The call lasted nearly an hour and I cherished every second of it. Last night, I got a text from her adoptive mom that said "Great to chat with you." I wish she knew how great it was for me to chat with them. Of course I've told her, but it's impossible to put into words just how much it means to me.

Throughout all of the happiness I felt this weekend, there was a part of me that was sad. Not the obvious part of me that is sad because I'm only seeing my child through a computer screen or because I don't get to see her every day or do her hair or be the one she calls "mommy." I was sad that her birth father has the opportunity to have these same exact experiences - he knows he can write her, he can email, he can get his own set of photos, he could probably even Skype with her - and chooses not to.

Let me rewind a few months: I haven't seen her birth father since October (when we gave her babysitter her power wheels car for her birthday) and haven't spoken to him since January. The last time we spoke, which I'm not going to sit here and mull over or summarize, was a real eye-opener for me and within an hour of hanging up the phone, I had changed my number and have since safe guarded it pretty well. As far as I know, he may not even know that I changed it. We mutually agreed that speaking, even if just about our daughter, wasn't in either of our best interests anymore.  This is the longest I've gone without speaking to him and I remember, way back when, knowing that this day would come. I thought I would wither away and perish if I couldn't speak to him, but it's proven to be the opposite. A weight has been lifted off my shoulders. I do still miss him at times. I do still have to stop myself from sending him a text to tell him something cute she did, or sending him a cute photo of her. But what matters isn't that I need to go through the motions of telling myself "DON'T." What matters is that in the end, I DON'T.

It just makes me so frustrated to think that he is missing out on this by choice. I know he's his own person. I'm not him and he's not me, and my feelings are not his and his are not mine. But the fact remains that she is just as much him and she is me, and I can't fathom having the opportunity to be involved in her life in the way that I am and not taking full advantage of it. He hasn't seen a photo of her since October, to my knowledge.  Her adoptive mom has told me that he hasn't reached out but he is more than welcome to.

I try my hardest not to let these things bring me down. I'm over our relationship and I've let go of what it used to be and realized that it's not like that anymore. Too much has changed, and it will never be the same. I don't even want it to be the same. I just want him to wake up and realize the opportunities he has before it's too late. I don't want him to come crying to me for pictures, but I want him to grow up and develop a relationship with her parents. I don't know if that will ever happen.
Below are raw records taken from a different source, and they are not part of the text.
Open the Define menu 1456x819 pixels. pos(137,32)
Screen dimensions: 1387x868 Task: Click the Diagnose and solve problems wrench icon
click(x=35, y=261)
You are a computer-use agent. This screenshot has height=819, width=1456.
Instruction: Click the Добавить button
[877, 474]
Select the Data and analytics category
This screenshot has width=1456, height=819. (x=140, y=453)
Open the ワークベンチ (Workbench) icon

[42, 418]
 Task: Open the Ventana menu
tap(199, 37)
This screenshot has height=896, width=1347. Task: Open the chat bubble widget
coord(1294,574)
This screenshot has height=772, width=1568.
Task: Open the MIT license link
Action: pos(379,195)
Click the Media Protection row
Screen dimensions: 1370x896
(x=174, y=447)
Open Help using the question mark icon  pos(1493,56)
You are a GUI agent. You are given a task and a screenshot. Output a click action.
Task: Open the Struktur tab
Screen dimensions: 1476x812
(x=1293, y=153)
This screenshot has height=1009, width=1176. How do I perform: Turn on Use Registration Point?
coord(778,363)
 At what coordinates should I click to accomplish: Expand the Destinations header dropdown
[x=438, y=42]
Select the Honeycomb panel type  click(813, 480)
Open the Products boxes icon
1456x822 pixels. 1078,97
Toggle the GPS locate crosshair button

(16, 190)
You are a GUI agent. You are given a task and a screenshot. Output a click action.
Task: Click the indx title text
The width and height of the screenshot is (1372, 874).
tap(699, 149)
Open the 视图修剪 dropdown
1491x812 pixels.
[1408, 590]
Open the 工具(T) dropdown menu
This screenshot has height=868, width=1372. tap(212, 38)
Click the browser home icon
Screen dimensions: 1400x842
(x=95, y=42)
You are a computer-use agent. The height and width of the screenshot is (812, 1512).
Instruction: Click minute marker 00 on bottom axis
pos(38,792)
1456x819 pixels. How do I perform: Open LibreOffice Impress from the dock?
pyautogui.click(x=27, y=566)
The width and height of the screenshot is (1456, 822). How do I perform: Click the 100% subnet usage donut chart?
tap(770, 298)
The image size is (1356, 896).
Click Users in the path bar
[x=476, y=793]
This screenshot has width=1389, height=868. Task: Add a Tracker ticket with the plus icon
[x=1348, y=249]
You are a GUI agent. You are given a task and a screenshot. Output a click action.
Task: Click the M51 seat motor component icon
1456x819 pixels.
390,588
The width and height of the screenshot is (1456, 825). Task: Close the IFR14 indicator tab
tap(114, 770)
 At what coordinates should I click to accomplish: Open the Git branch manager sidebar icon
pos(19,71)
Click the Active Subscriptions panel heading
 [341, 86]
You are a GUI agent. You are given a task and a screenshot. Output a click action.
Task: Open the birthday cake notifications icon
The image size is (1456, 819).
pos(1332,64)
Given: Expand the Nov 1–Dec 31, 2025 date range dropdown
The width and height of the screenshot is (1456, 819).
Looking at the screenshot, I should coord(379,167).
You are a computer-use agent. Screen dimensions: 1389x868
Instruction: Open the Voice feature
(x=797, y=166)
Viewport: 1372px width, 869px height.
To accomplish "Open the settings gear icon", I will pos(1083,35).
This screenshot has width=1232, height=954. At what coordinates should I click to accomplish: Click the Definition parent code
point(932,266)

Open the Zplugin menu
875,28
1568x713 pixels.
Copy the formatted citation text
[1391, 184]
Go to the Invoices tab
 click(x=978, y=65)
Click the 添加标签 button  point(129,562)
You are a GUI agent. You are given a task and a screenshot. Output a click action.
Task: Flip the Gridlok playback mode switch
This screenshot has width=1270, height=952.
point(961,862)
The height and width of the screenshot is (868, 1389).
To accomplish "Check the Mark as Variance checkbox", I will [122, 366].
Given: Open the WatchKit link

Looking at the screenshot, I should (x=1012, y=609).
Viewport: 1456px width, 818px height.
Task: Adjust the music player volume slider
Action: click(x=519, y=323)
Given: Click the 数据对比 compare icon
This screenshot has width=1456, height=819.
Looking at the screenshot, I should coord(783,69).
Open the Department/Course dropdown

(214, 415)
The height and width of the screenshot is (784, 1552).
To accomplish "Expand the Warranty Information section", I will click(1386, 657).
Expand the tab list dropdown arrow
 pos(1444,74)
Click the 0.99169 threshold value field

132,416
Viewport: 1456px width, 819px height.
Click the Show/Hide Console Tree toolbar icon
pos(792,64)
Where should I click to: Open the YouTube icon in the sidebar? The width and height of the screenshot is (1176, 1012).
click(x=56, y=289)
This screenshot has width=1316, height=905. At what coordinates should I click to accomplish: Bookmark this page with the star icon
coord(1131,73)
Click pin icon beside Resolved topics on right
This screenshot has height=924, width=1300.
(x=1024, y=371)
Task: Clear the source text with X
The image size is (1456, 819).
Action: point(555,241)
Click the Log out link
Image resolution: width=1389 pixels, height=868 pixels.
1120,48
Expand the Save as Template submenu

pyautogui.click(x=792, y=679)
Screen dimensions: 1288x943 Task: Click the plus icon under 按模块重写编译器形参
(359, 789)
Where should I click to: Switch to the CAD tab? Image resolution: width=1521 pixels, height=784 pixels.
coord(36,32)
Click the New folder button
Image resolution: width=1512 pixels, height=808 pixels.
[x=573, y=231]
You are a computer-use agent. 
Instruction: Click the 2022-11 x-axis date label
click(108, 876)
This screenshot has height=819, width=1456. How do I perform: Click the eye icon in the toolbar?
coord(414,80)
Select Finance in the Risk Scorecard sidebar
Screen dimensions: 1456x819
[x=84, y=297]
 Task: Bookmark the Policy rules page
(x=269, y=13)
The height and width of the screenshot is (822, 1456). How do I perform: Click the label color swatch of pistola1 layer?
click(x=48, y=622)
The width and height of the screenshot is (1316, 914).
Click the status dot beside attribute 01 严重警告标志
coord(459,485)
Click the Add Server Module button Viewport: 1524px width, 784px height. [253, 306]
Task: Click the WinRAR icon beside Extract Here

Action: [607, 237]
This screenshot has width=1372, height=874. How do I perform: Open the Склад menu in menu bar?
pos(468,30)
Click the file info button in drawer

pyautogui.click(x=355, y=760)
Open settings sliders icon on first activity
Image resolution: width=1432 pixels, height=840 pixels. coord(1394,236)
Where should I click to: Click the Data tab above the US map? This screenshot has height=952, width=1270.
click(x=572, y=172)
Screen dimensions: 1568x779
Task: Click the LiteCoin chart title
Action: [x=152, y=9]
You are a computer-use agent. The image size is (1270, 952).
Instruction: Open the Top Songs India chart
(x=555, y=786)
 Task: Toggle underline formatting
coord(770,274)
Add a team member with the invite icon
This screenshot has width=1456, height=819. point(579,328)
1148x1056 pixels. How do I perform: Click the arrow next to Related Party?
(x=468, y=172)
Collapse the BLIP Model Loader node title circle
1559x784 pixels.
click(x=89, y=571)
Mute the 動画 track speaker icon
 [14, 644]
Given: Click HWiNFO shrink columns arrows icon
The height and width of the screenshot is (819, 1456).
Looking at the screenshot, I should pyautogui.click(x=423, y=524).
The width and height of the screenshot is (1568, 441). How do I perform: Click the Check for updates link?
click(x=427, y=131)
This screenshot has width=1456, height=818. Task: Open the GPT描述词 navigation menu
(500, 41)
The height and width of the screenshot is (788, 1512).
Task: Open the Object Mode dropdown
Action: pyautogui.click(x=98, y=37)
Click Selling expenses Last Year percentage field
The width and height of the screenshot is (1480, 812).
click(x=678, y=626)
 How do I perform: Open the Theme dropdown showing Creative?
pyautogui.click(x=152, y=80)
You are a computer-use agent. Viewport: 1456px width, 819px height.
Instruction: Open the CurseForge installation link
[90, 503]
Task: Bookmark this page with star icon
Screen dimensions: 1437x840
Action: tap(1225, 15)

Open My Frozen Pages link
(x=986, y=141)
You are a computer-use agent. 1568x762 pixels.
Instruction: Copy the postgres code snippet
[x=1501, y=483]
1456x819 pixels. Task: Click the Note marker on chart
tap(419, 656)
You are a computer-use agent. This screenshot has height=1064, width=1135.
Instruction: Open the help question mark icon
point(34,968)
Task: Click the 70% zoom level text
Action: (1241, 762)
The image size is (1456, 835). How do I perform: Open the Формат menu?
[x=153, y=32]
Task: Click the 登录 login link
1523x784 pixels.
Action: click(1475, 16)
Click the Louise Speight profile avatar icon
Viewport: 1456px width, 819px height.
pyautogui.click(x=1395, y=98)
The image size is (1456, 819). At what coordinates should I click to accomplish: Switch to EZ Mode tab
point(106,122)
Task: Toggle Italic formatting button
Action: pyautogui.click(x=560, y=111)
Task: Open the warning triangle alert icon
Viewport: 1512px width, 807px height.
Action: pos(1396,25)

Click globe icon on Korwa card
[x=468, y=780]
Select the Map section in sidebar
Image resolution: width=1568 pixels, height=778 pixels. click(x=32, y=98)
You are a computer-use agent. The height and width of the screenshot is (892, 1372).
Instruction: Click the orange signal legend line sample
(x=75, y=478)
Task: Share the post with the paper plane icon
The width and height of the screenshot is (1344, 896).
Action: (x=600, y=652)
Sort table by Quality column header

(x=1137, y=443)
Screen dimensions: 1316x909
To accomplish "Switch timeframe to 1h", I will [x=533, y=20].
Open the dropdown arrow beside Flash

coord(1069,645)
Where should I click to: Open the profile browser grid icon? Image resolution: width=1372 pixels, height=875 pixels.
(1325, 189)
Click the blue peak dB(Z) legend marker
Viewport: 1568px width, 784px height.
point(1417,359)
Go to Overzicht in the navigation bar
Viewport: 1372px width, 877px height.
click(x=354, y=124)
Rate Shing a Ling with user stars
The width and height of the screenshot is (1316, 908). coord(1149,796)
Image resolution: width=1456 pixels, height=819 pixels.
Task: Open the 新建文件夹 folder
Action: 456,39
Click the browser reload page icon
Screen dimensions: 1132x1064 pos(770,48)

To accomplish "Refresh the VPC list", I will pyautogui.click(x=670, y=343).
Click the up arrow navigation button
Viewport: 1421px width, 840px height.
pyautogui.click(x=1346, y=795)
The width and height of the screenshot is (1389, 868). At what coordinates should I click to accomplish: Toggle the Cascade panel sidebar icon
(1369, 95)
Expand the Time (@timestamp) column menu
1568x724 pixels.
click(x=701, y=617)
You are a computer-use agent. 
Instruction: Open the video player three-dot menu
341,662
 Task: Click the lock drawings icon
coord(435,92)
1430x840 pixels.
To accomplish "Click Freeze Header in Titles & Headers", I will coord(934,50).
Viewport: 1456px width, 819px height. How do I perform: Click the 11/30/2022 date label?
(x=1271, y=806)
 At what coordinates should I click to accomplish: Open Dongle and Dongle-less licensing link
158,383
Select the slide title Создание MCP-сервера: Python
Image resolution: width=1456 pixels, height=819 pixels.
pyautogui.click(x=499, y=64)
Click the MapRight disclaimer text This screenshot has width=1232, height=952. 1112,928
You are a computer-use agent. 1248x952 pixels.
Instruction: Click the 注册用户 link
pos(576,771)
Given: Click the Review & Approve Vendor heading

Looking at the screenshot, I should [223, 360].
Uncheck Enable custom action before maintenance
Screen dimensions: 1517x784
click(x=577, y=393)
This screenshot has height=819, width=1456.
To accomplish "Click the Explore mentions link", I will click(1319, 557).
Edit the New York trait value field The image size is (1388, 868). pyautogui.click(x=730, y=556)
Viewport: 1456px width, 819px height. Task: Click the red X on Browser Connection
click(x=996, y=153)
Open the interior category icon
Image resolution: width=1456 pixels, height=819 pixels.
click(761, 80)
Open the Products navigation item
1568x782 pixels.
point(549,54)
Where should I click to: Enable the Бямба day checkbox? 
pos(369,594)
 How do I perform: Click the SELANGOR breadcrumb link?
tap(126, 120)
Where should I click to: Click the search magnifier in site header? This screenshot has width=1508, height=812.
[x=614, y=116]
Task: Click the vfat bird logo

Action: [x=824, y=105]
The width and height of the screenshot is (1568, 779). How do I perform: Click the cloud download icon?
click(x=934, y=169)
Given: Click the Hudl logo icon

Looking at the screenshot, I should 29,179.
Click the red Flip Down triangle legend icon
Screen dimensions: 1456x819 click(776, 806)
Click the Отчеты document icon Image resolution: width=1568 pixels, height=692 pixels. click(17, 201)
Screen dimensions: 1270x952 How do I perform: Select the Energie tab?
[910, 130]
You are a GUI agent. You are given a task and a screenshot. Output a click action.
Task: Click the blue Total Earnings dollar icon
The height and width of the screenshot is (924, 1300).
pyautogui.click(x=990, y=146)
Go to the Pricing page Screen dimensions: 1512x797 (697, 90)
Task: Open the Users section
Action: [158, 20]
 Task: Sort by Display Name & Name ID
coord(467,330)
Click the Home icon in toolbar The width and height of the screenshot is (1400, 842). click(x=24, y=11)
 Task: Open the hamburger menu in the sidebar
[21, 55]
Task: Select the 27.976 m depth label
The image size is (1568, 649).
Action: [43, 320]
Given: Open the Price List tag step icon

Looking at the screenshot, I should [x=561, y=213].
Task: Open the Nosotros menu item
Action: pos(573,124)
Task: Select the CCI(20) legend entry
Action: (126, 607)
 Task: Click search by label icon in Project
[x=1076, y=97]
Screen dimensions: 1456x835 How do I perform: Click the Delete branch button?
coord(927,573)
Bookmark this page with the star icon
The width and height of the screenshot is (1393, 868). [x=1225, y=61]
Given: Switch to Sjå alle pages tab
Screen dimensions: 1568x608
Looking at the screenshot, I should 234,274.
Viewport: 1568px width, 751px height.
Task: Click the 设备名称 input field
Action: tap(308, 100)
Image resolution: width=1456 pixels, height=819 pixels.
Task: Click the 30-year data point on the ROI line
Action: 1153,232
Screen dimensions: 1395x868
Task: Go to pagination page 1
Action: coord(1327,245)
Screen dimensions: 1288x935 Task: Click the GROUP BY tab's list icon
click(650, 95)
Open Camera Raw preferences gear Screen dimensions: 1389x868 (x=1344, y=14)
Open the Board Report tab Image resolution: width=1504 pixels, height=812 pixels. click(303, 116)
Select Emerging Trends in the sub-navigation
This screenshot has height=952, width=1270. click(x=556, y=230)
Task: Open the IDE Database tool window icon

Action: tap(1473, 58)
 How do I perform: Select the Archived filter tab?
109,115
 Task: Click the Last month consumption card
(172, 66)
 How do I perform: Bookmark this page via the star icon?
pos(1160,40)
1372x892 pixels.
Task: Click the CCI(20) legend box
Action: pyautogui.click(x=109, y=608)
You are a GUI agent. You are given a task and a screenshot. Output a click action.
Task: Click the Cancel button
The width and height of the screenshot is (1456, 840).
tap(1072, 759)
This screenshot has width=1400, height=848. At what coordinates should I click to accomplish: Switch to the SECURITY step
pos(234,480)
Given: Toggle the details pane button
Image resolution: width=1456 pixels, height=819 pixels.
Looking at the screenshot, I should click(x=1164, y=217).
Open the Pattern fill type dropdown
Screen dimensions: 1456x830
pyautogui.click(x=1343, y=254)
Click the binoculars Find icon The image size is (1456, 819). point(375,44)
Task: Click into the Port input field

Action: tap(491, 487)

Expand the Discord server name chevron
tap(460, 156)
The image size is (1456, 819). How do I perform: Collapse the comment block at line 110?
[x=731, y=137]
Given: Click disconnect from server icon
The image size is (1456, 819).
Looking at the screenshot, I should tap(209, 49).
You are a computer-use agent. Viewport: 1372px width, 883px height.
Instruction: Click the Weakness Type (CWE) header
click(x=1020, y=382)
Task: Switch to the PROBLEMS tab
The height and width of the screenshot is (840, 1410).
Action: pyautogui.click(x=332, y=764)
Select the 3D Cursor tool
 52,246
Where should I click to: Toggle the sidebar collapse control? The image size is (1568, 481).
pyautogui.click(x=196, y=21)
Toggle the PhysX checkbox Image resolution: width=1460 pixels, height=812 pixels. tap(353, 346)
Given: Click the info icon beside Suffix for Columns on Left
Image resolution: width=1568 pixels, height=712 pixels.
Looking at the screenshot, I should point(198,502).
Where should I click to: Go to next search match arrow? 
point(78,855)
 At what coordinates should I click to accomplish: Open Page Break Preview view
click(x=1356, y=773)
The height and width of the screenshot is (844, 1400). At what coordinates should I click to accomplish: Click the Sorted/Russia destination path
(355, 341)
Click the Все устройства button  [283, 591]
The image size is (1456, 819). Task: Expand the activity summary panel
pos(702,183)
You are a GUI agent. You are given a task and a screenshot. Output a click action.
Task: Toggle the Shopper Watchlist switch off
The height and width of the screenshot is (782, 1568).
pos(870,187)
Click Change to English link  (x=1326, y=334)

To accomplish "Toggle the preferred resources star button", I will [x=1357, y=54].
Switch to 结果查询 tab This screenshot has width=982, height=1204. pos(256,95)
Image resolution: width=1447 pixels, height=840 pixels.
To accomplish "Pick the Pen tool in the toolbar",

I want, more than anyone will ever know, to send him her professional preschool portrait or the picture I got of her skiing. You know, things like that. It feels twisted that I am more excited to show my friends, who never even met her in the hospital, her photos than I am to show her own flesh and blood. But then again, my friends are the ones who deserve to know. They're the ones who are happy for me when I'm happy, and sad for me when I'm crying. They're the ones that ask about her. They're the ones that get upset or angry for me when I don't get my promised updates. Her birth father did a great thing in terms of bringing her to this earth, but my friends and family have been the ones to pick up the emotional slack.  So, when it comes to reaching out to him, I always stop myself. He doesn't make the effort and therefore doesn't deserve to know. I'm fully aware of this! But that fact in and of itself makes me angry. It's a vicious cycle that I feel trapped in the middle of. I'm trying to work through it, but I really don't know how. When will I be able to look at her, and not be flooded with thoughts of him?

I've heard people who claim that birth moms must be some kind of super heroes. Super heroes usually have the ability to fly and have the strength to lift entire communities up to save them from disaster. So why can't I have the basic ability to forgive?